[REQUIREMENT]
Convert the records below into a JSON list of strings, one string per line, leaving out blank lines and the pictures.

[DATA FOR PROCESSING]
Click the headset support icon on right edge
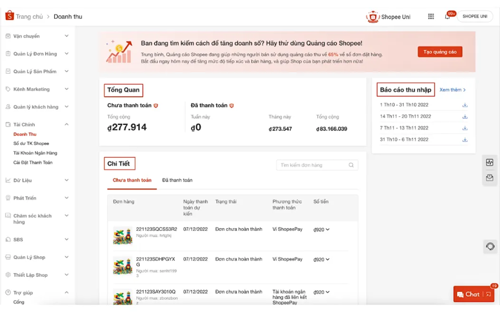500x312 pixels. click(x=490, y=247)
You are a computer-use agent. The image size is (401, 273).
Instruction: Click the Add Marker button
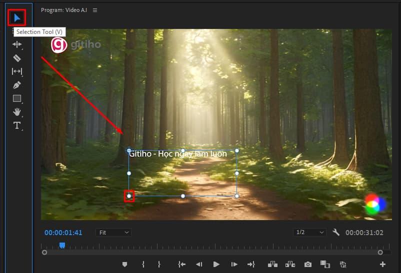(x=125, y=264)
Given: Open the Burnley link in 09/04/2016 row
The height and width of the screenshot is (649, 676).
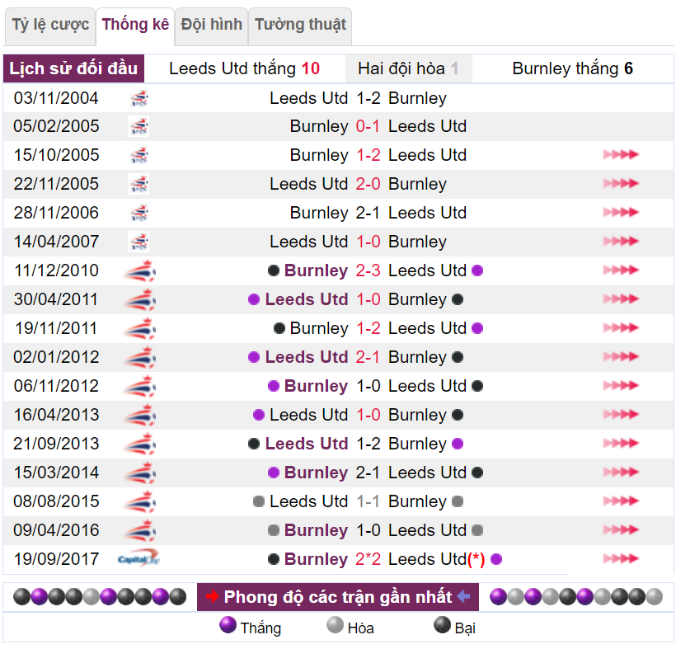Looking at the screenshot, I should click(316, 530).
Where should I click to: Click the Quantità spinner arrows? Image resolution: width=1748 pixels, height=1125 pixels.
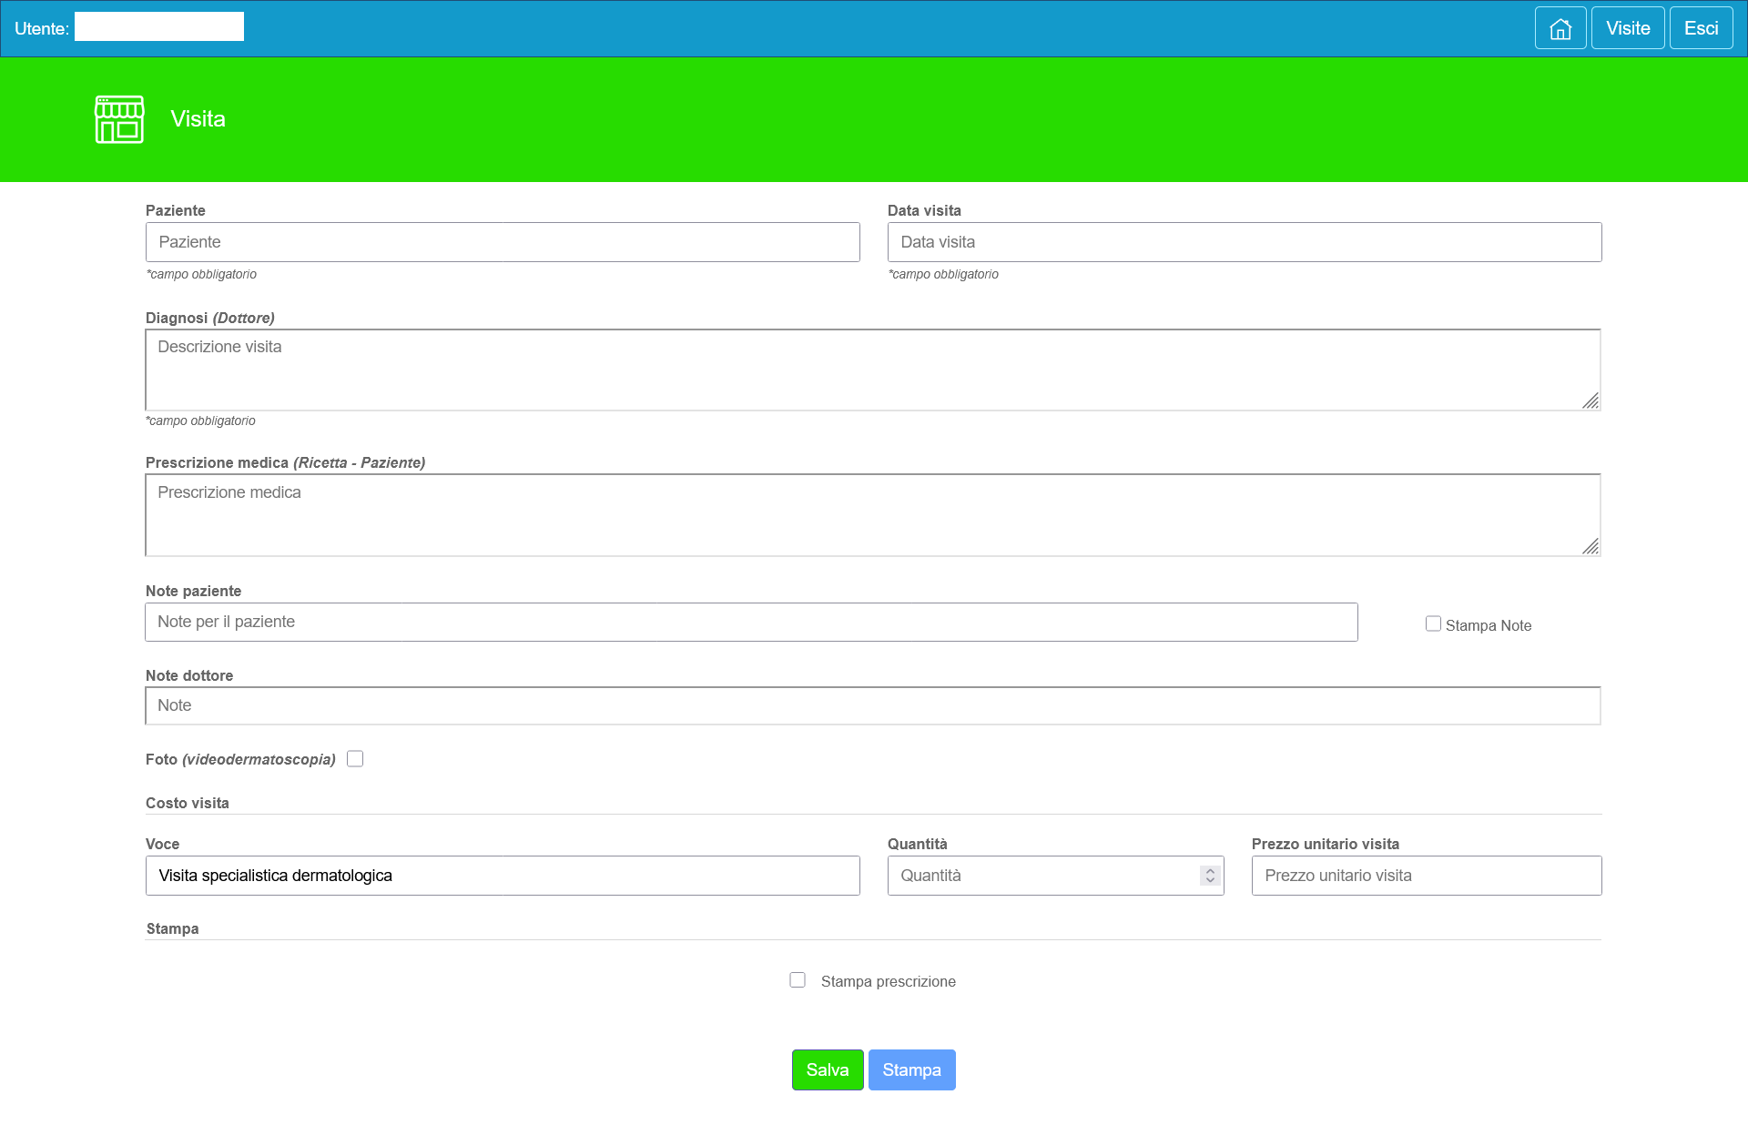point(1210,876)
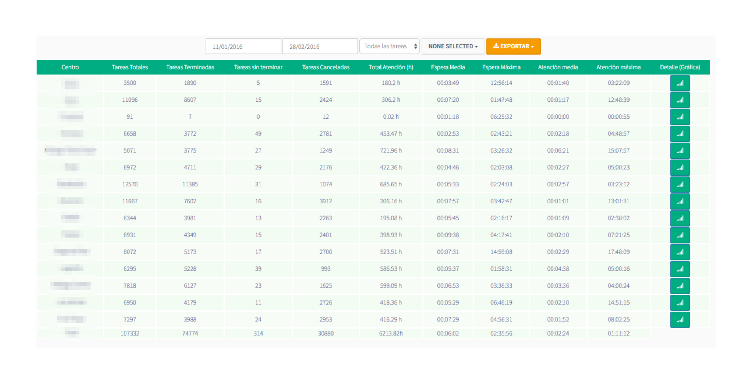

[CORRECT RESULT]
[
  "Click the headset support icon on right edge",
  "500x312 pixels. click(x=490, y=247)",
  "You are a computer-use agent. The image size is (401, 273).",
  "Instruction: Click the Add Marker button",
  "(x=125, y=264)",
  "Given: Open the Burnley link in 09/04/2016 row",
  "The height and width of the screenshot is (649, 676).",
  "Looking at the screenshot, I should click(316, 530).",
  "Where should I click to: Click the Quantità spinner arrows? Image resolution: width=1748 pixels, height=1125 pixels.",
  "point(1210,876)"
]